Que dire des organisations politiques, qui sont toutes dans les starting-blocks pour l’élection présidentielle, qui passent plus de temps à aller chercher des signatures pour un éventuel candidat plutôt que de s’occuper réellement de politique, laissant donc tout le loisir aux fascistes d’être auprès des citoyens ? C’est la conséquence de la division du mouvement social et c’est du pain béni pour nos ennemis !

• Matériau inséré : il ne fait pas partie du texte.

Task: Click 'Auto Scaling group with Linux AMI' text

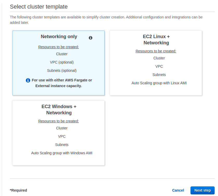Action: [159, 83]
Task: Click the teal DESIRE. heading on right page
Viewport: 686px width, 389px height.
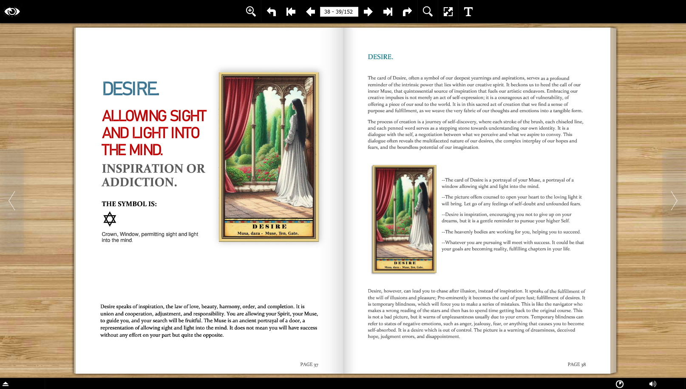Action: (x=380, y=57)
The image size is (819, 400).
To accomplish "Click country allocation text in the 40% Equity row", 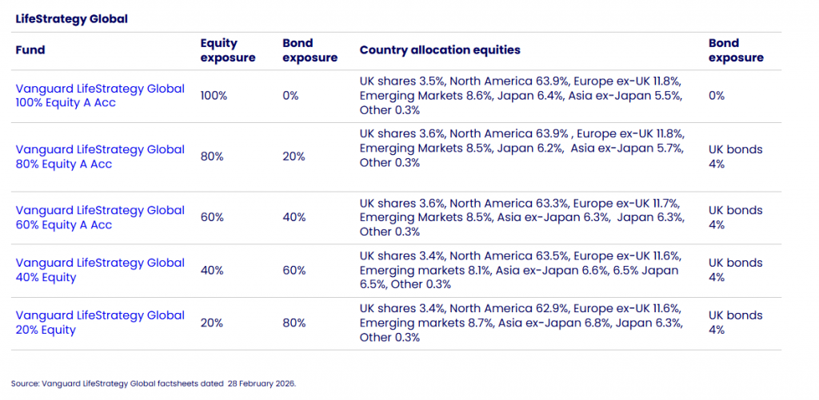I will click(520, 270).
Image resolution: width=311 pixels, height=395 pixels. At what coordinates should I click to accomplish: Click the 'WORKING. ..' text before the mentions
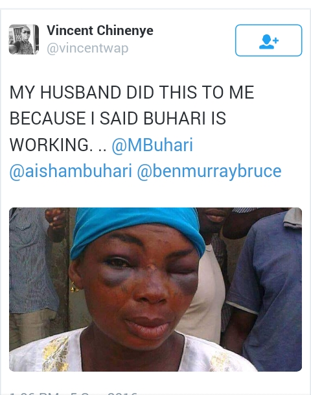pos(58,145)
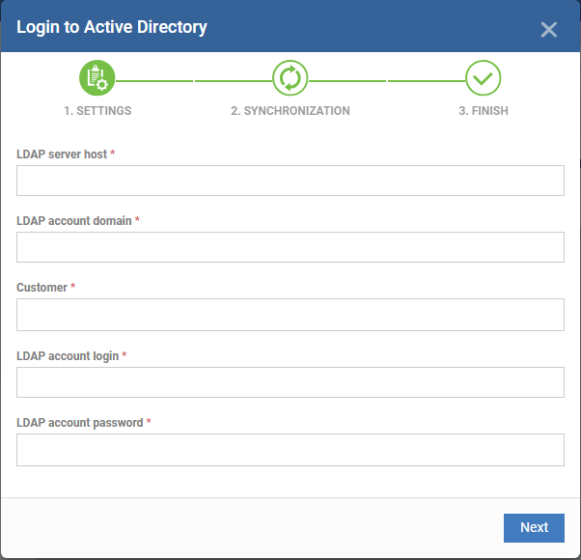581x560 pixels.
Task: Click the 'Login to Active Directory' title
Action: click(112, 27)
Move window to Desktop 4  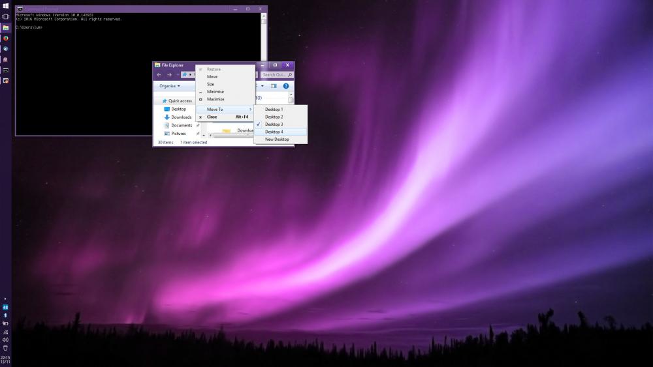(x=274, y=132)
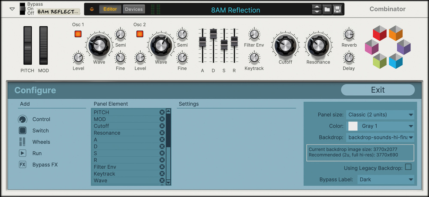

De plus, toute critique sur l’organisation du mouvement gilet jaune s’est étouffé derrière l’excuse “c’est une manifestation populaire et inédite”. Aucune conclusion n’a pu être tirée du mouvement de l’hiver 2018 et de fait, aucune leçon n’est bonne à enseigner. Pourtant, les problèmes sont multiples: refus des corps intermédiaires, refus de l’organisation, refus de la grève, bref refus de se positionner comme un producteur de richesse et finalement refus de tout. 

 

Se battre dans son environnement de travail

 

En conclusion, nous affirmons que la division du mouvement social, sa faiblesse chronique et son incapacité structurelle à organiser les travailleurs, sont des facteurs d’égale importance que l’attaque violente de la bourgeoisie sur la dignité de notre classe. Les marches anti-pass sanitaires sont une démonstration concrète des signaux faibles et forts que nous présentions dans notre brochure Unir et Vaincre.

Si le mot d’ordre peut s’entendre, c’est d’abord le mode d’action qui importe dans une lutte sociale. Il est grand temps d’arrêter de marcher le samedi et commencer à s’attaquer à l’appareil de production, c’est-à -dire par diverses actions, dont la grève, que seuls les syndicats sont à même d’organiser, si l’on veut éviter le pire. 

Parce que c’est de ça dont il s’agit: en criant “que la rue n’appartient pas au fascisme” on leur a laissé la possibilité d’occuper, seuls, nos boulevards et nos avenues.